(TASK PROMPT) Pull every line with "agent" from the data below and copy it.

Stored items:
..........
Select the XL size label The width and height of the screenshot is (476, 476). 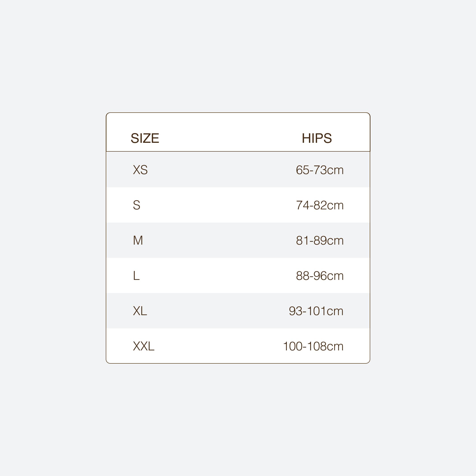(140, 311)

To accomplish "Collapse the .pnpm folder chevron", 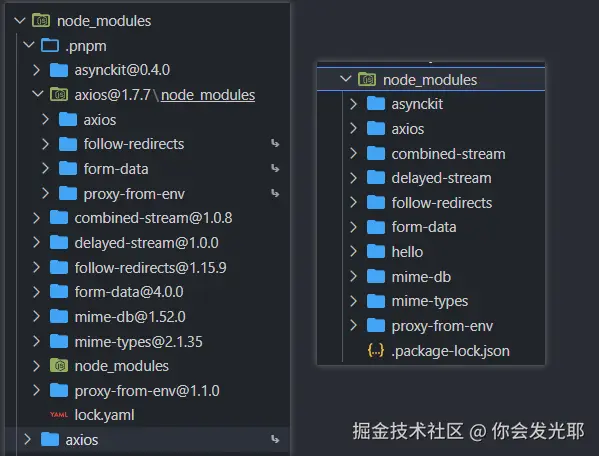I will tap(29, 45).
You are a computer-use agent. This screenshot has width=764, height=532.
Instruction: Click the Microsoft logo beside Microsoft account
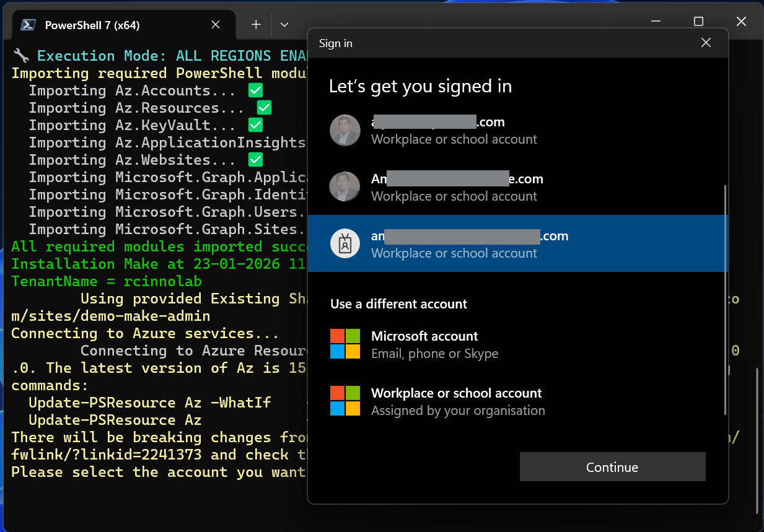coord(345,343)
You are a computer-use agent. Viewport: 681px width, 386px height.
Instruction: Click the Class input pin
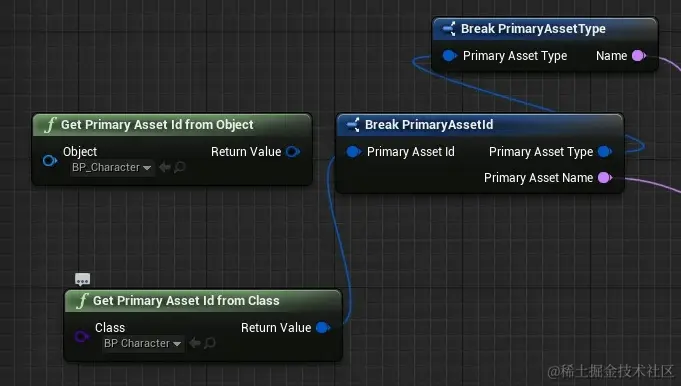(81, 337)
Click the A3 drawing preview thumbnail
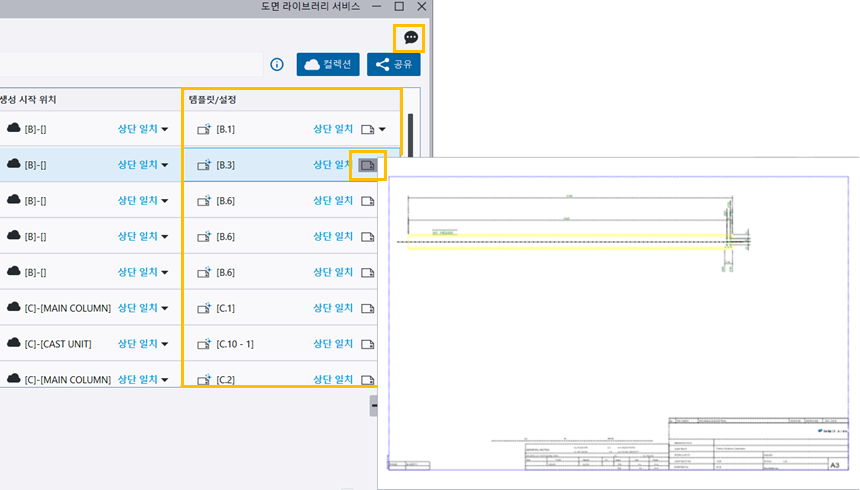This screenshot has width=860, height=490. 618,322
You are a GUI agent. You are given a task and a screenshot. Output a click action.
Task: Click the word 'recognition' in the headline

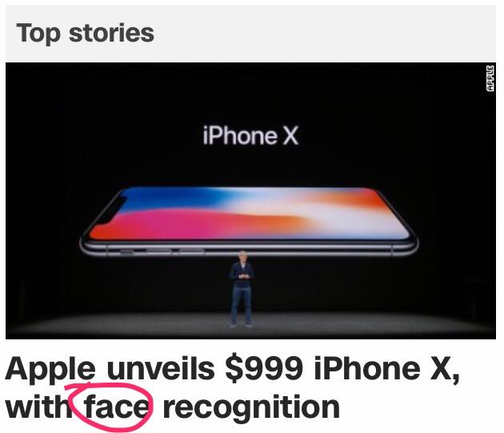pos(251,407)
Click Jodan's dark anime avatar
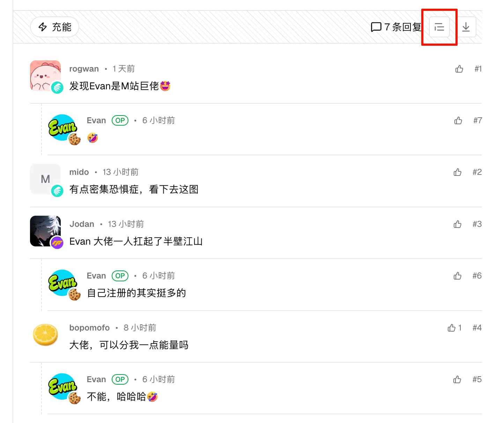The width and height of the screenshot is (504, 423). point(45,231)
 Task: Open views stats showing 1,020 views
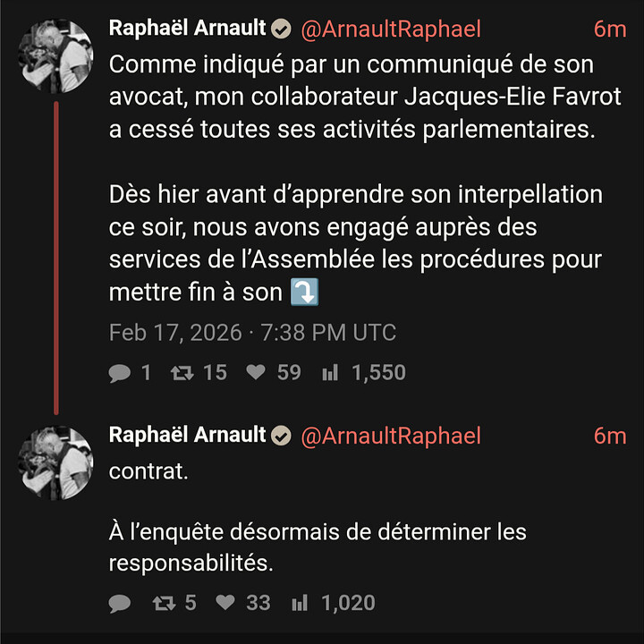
..........
(SOLUTION)
You are a computer-use agent. This screenshot has width=764, height=532.
You are a computer-use agent. Viewport: 681px width, 386px height.
You are a GUI agent. You are given a task and a screenshot. Output a click action.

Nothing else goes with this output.